Do livro
Crônicas Anacrônicas de Francisco Obery Rodrigues
Outra
impressão forte que ficou gravada, de forma indelével, em minhas lembranças de
Mossoró, foi o badalar dos sinos da nossa Catedral.
Ja na infância
ouvia, logo ao amanhecer, seu toque convocando os fiéis para as missas das
cinco: eram três, com intervalos de quinze minutos. Aos domingos, além das
chamadas para a missa das seis, havia as da missa conventual, das nove horas.
Parece que esse costume se acabou, assim como o toque do Ángelus, às seis da
tarde, ao som do qual os católicos se persignavam e rezavam uma Ave Maria.
Em maio,
quando se celebravam, todas as noites, as novenas do mês de Maria, os sinos
tocavam chamando os devotos. No último dia do mês, havia festa da coroação.
Esta tradição parece que também terminou. Em dezembro, na tradicional festa de
Santa Luzia, as duas campas de bronze repicavam festivamente de madrugada,
misturando seus sons com a salva de foguetões, ao meio dia e à noite, durante
dez dias, desde o do levantamento da bandeira até a última noite, dia 13,
feriado, quando seu alegre badalo acompanhava a procissão em todo o seu
percurso, até o encerramento festivo.
Entretanto, o
que mais me marcou foram os tristes dobres de finados. Quando falecia alguém,
era a forma de se divulgar o fato. Se o morto era rico, Raimundo Sacristão, o
maestro dos sinos, se esmerava, combinando os sons graves do sino maior com os
sons agudos do menor, num compasso mais dolente do que a Marcha Fúnebre de
Schubert. O dobre se repetia várias vezes enquanto não se iniciasse a missa de
corpo presente; e quando o féretro saia da Igreja ele acompanhava do alto da
torre até a chegada ao cemitério. Se o defunto era de classe média, o sacristão
misturava os dois tons, mas noutro ritmo e por menos tempo. Se pobre,
funcionava só o sino memor: tlim-tlim, tlim-tlim... Hoje, felizmente, esse
costume praticamente não existe. Só em casos excepcionais como falecimento do
Bispo da cidade ou do Papa, os sinos dobram a finados.

# Material de apoio
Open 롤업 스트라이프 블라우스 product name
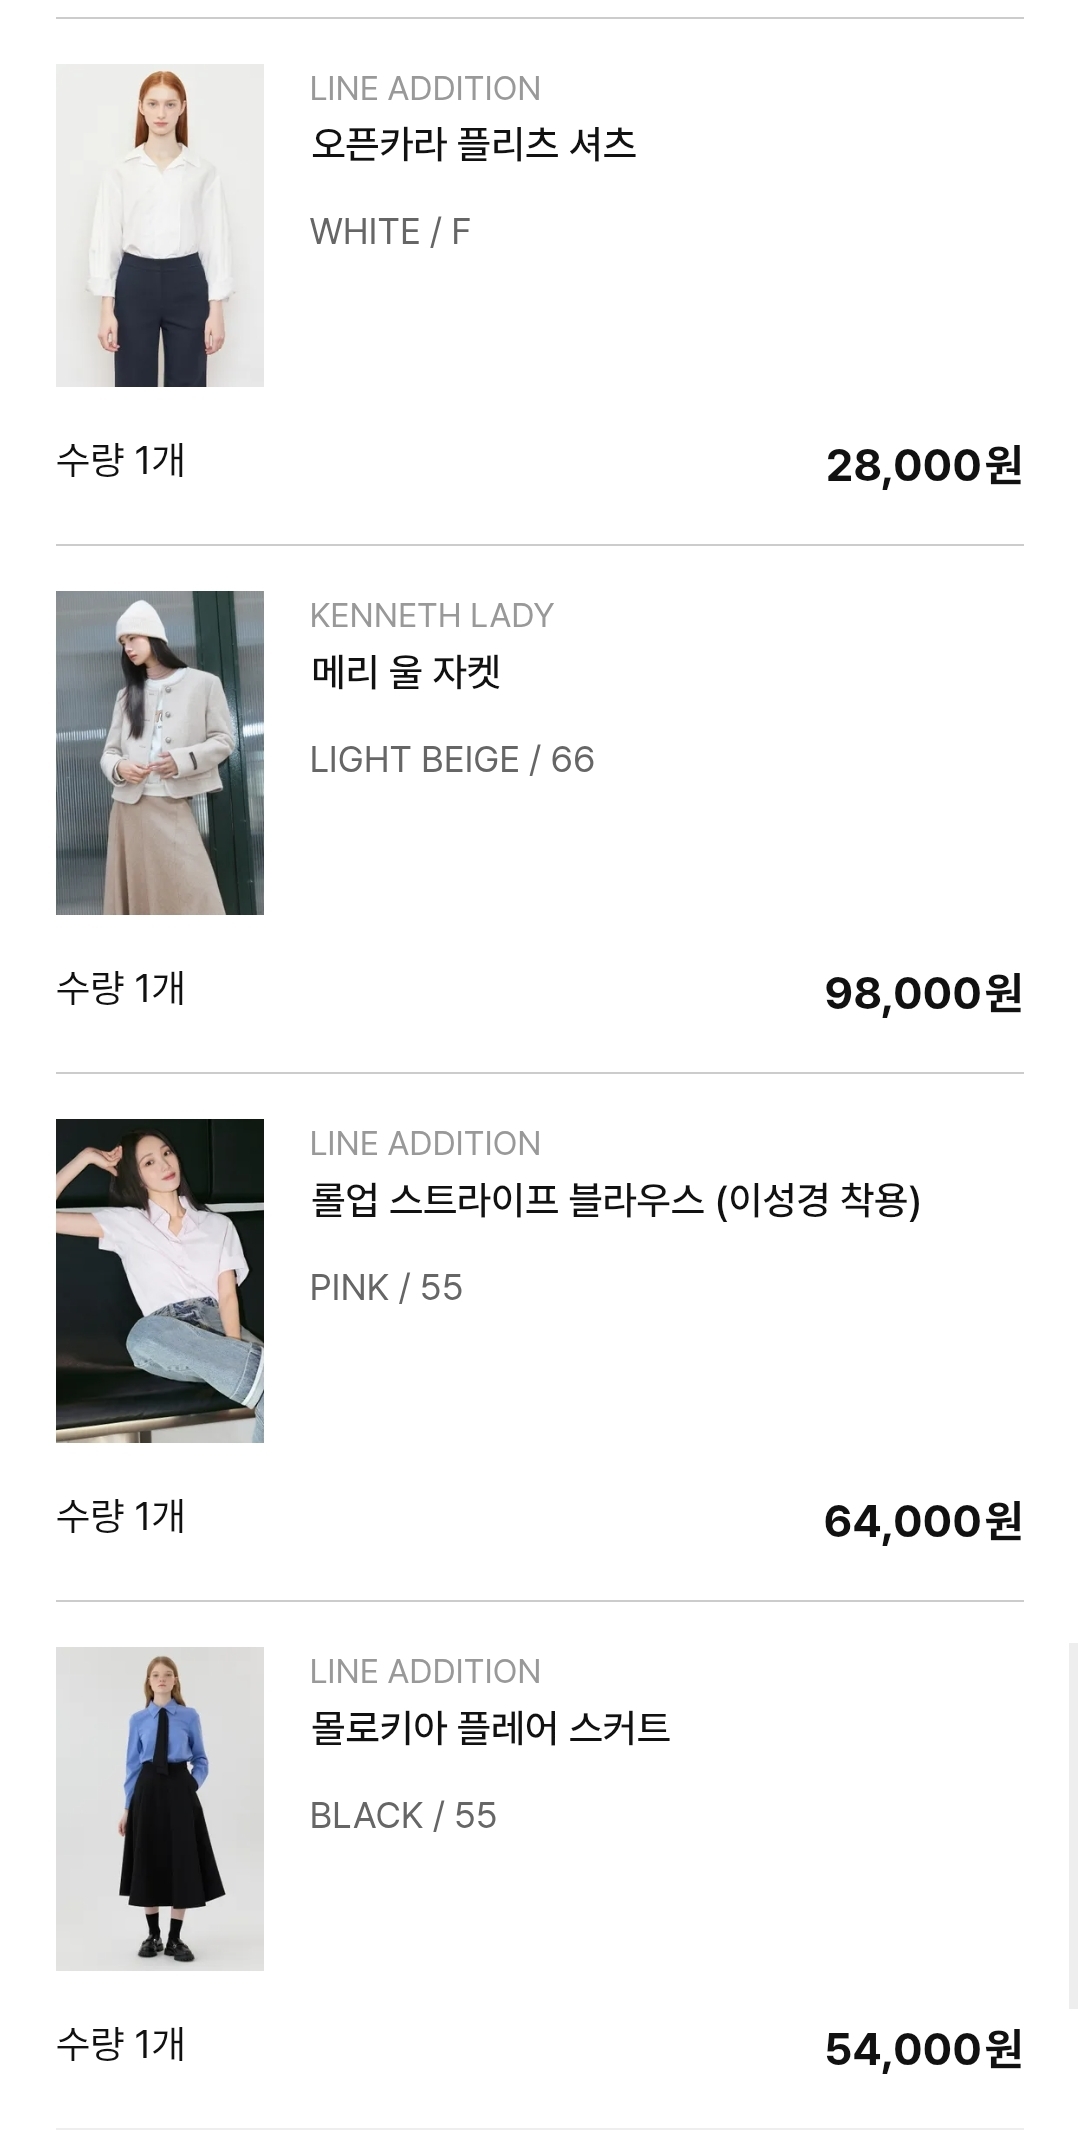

# Tarefas
- A) Copie do texto sobre os sinos de Mossoró o trecho que começa em "Parece que esse" e vai até "o encerramento festivo.", inclusive.
- B) Escreva a continuação do texto sobre os sinos de Mossoró, começando logo depois da última frase dele.

# Respostas
- A)
Parece que esse costume se acabou, assim como o toque do Ángelus, às seis da
tarde, ao som do qual os católicos se persignavam e rezavam uma Ave Maria.
Em maio,
quando se celebravam, todas as noites, as novenas do mês de Maria, os sinos
tocavam chamando os devotos. No último dia do mês, havia festa da coroação.
Esta tradição parece que também terminou. Em dezembro, na tradicional festa de
Santa Luzia, as duas campas de bronze repicavam festivamente de madrugada,
misturando seus sons com a salva de foguetões, ao meio dia e à noite, durante
dez dias, desde o do levantamento da bandeira até a última noite, dia 13,
feriado, quando seu alegre badalo acompanhava a procissão em todo o seu
percurso, até o encerramento festivo.

- B)
Havia também o
toque da despedida do Ano-Velho e saudação ao Ano-Nobo. Exatamente à
meia-noite, juntava-se o apito, que mais parecia longo gemido, da velha usina
elétrica, ali na esquina da Rua Dionísio Filgueira com a Meira e Sá, ao das várias
fábricas de óleo da cidade, e ao toque solene, alegre para uns e triste para
outros, de todos os sinos da cidade.
Os sinos,
tanto os da Catedral como os de outras igrejas, foram úteis à população, quando
o bandido Lampião ameaçou invadir a cidade, e o fez em junho de 1927. Os boatos
eram muitos e desesperadores. Na vespera da invasão, 22 de junho, todos os
sinos badalaram às onze da noite e continuavam badalando enquanto não chegava o
trem que levava muita gente de Mossoró para Porto Franco, em repetidas viagens.
Não encontrei
no livro dos nossos historiadores nenhuma informação que confirme se os sinos
atuais são os mesmos adquiridos para a primeira capela. O Cônego Francisco de
Sales Cavalcanti registra a compra de um sino para a capela, em 13.06.1802, por
44$00.
Diz Câmara
Cascudo, em seu Dicionário do Folclore Brasileiro, que o sino surgiu na Índia e
na China desde tempo imemorial, fixando-se nos templos católicos no século VII
e, no Brasil, no século XVI. "Era batizado como criatura humana, tendo nome
e padrinhos. As vezes havia uma percentagem de ouro no bronze, produzindo
sonoridade musical. Igreja sem sino é santo sem língua. Muitas superstições
sobre a corda do sino, o badalo, as "beiradas". Os carrilhões
melodiosos não se vulgarizaram na cultura popular. Chamava os fiéis aos deveres
da oração aos "semelhantes", sofredores, moribundos, mortos.
Convocação para os atos religiosos. Afastava os Demônios das tempestades.
Avisava a existência de incêndios, inundações, assaltos guerreiros; visitas de
autoridades supremas."
Os sinos foram
lembrados por vários romancistas, entre eles E. Hemingway, em "Por Quem os
Sinos Dobram", sobre a Guerra Civil Espanhola. Também poetas a eles se
referiam em seus versos. Manoel Bandeira dedicou-lhes pelo menos duas poesias:
"Sinos de Belém": "Sino de Belém, pelos que ainda vêm!/Sino de
Belém, bate bem, nem, nem./Sino da Paixão, pelos que lá vão!/Sino da Paixão,
bate bão-bão-bão." Esta também em "Orfeu": "Os sinos voltam
de longe/desperta a ronda infantil/os homens-enigma passam/ Não reconhecem
ninguém/ O mundo muitas vezes/ É tão pouco sobrenatural". E Olavo Bilac,
escreveu o belo soneto "Os Sinos": "Plangei os sinos! A terra ao
nosso amor não basta..."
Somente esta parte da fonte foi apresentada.